At some stage, you’re almost bound to spend a night in Ouarzazate light! camera! action!, the main access point and crossroads of the south, and it can be a useful if functional base from which to visit the ksour and kasbahs of Aït Benhaddou or Skoura. Although lacking the architectural charm of other settlements down here, the town nevertheless has a buzzy, almost cosmopolitan feel, which contrasts sharply with the sleepier places found elsewhere in the region.
A Brief History of Ouarzazate Light! Camera! Action!
Like most of the new Saharan towns, Ouarzazate was created as a Foreign Legion garrison and administrative centre by the French in the late 1920s. During the 1980s, it became something of a boom town, as the tourist industry embarked on a wildly optimistic building programme of luxury hotels, based on Ouarzazate’s marketability as a staging point for the “Saharan Adventure”, and the town was given an additional boost from the attentions of filmmakers.

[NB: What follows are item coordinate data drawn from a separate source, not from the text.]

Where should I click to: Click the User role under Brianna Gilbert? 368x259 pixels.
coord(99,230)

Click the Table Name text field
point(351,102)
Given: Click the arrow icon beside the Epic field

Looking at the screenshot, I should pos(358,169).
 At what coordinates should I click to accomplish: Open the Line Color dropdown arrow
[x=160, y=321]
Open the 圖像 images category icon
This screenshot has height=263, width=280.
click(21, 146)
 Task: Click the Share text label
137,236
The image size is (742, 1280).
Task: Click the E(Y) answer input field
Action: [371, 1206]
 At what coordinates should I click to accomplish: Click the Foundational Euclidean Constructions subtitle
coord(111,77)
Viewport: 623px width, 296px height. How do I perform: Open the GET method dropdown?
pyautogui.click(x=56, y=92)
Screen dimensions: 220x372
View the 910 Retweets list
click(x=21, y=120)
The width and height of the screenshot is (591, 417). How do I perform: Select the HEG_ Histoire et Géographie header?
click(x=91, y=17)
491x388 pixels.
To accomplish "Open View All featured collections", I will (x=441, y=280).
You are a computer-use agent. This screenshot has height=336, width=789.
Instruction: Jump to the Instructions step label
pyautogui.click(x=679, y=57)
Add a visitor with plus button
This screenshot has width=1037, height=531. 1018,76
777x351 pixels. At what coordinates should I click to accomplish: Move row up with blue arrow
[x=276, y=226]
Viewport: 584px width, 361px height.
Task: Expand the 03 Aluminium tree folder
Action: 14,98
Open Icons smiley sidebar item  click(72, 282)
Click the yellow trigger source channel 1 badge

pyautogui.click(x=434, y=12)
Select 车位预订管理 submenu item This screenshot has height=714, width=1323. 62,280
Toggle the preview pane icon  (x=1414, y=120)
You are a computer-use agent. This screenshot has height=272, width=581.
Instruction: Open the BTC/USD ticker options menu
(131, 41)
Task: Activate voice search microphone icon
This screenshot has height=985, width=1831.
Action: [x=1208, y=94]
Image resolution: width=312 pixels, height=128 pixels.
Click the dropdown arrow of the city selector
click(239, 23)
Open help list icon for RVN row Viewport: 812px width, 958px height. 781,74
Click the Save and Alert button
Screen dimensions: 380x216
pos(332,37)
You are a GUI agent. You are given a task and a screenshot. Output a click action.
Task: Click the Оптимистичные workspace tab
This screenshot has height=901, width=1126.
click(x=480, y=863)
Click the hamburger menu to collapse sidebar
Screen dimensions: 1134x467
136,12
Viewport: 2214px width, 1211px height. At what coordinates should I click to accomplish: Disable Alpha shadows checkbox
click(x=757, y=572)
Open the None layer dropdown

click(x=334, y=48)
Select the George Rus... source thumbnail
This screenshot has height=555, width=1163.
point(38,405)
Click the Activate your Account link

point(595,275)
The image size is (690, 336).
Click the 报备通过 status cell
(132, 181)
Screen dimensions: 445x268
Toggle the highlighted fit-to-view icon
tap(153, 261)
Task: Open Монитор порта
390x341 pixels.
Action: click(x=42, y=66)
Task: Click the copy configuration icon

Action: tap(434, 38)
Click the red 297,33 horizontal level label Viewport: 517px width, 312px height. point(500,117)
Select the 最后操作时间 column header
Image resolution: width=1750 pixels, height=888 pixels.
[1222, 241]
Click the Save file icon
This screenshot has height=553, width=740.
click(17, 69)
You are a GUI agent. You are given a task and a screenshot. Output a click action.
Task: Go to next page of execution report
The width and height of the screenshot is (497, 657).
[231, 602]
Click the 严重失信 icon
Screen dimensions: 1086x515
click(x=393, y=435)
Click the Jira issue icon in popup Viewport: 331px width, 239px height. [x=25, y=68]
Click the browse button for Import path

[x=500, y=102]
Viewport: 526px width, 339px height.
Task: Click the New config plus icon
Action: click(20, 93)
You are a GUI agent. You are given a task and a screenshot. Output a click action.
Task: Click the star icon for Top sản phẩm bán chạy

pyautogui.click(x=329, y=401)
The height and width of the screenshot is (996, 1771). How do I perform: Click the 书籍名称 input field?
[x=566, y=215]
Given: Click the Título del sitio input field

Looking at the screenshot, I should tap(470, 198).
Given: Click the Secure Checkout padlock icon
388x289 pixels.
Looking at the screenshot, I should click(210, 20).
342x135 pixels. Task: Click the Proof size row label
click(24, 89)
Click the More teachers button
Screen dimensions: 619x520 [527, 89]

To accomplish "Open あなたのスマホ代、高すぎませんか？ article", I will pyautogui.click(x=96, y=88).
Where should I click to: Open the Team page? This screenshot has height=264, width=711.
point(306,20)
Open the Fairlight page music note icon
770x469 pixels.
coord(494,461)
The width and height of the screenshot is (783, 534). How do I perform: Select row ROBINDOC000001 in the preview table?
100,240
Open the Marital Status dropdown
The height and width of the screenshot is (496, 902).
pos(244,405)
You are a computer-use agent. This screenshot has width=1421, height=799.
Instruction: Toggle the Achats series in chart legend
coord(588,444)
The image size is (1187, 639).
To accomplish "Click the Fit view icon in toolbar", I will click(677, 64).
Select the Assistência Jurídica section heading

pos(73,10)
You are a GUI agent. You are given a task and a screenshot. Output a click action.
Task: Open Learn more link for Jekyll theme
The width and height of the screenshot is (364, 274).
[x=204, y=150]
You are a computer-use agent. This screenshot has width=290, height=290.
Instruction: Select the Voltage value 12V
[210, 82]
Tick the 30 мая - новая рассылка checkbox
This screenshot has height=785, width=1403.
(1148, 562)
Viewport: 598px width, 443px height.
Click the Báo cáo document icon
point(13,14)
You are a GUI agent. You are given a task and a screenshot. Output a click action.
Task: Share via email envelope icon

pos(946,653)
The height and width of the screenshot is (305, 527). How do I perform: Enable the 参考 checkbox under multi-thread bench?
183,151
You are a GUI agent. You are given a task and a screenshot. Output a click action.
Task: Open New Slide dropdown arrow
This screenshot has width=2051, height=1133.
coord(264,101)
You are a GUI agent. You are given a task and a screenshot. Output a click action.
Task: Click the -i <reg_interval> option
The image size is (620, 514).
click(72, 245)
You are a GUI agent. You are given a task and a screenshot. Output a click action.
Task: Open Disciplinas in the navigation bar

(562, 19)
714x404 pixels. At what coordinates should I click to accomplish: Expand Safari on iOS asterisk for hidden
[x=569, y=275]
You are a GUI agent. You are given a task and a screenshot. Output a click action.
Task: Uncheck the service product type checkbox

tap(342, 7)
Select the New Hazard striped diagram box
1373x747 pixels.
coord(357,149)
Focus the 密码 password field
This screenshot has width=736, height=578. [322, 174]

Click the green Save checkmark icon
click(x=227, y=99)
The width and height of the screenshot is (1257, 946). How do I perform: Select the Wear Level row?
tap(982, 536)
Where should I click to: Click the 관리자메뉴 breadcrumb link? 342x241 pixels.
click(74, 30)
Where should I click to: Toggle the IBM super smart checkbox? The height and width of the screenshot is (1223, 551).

Ouarzazate holds a mystic attraction for Moroccans, too – similar to the resonance of Timbuktu for Europeans – and recent years have seen renewed expansion. Vast residential complexes are springing up in response to the growing demand from young people unwilling to live with their parents, as well as an influx from rural areas. An ill-fated golf course development to the north of the city was, unsurprisingly, abandoned, but there are plans to build yet more five-star hotels and a slew of casinos. Whether the region will attract enough visitors in the future to sustain all this development remains to be seen.
Atlas Studios Ouarzazate
The Atlas Studios are a massive sprawling collection of film sets scattered around the desert, located just a few kilometers away from Ouarzazate. A lot of notable productions have filmed here over the years, including the Mummy, Gladiator and Kingdom of Heaven. Of course, many sets remain even after filming is wrapped, and are simply redressed and repurposed for new productions. Game of Thrones is one such production.
The most iconic Game of Thrones scene to film here is the one in Season 3, Episode 4, when Daenerys unleashes the fury of her dragons for the first time and basically frees Astapor, slashing a bunch of slave owners in the process. Very, very badass.
Lights, Camera, Action! Ouarzazate on the silver screen
Ever since David Lean shot Lawrence of Arabia at nearby Aït Benhaddou in 1962, film directors have been drawn to Ouarzazate, and the area has, over the years, stood in for Jerusalem, Persia, Somalia, Ancient Egypt and even Tibet. Bernardo Bertolucci came here in 1990 to film Paul Bowles’s novel, The Sheltering Sky, while Martin Scorsese based much of The Last Temptation of Christ (1998) and Kundun (1996) in the surrounding hammada – as a tottering Tibetan temple at the Atlas Corporation Studios just outside of town can testify to. Oliver Stone shot Alexander here in 2004, while Ridley Scott can’t seem to get enough of the place, choosing the region for Gladiator (1999), Black Hawk Down (2001), Kingdom of Heaven (2005) and – proving that Ouarzazate light! camera! action! has still got what it takes – Prometheus (2012).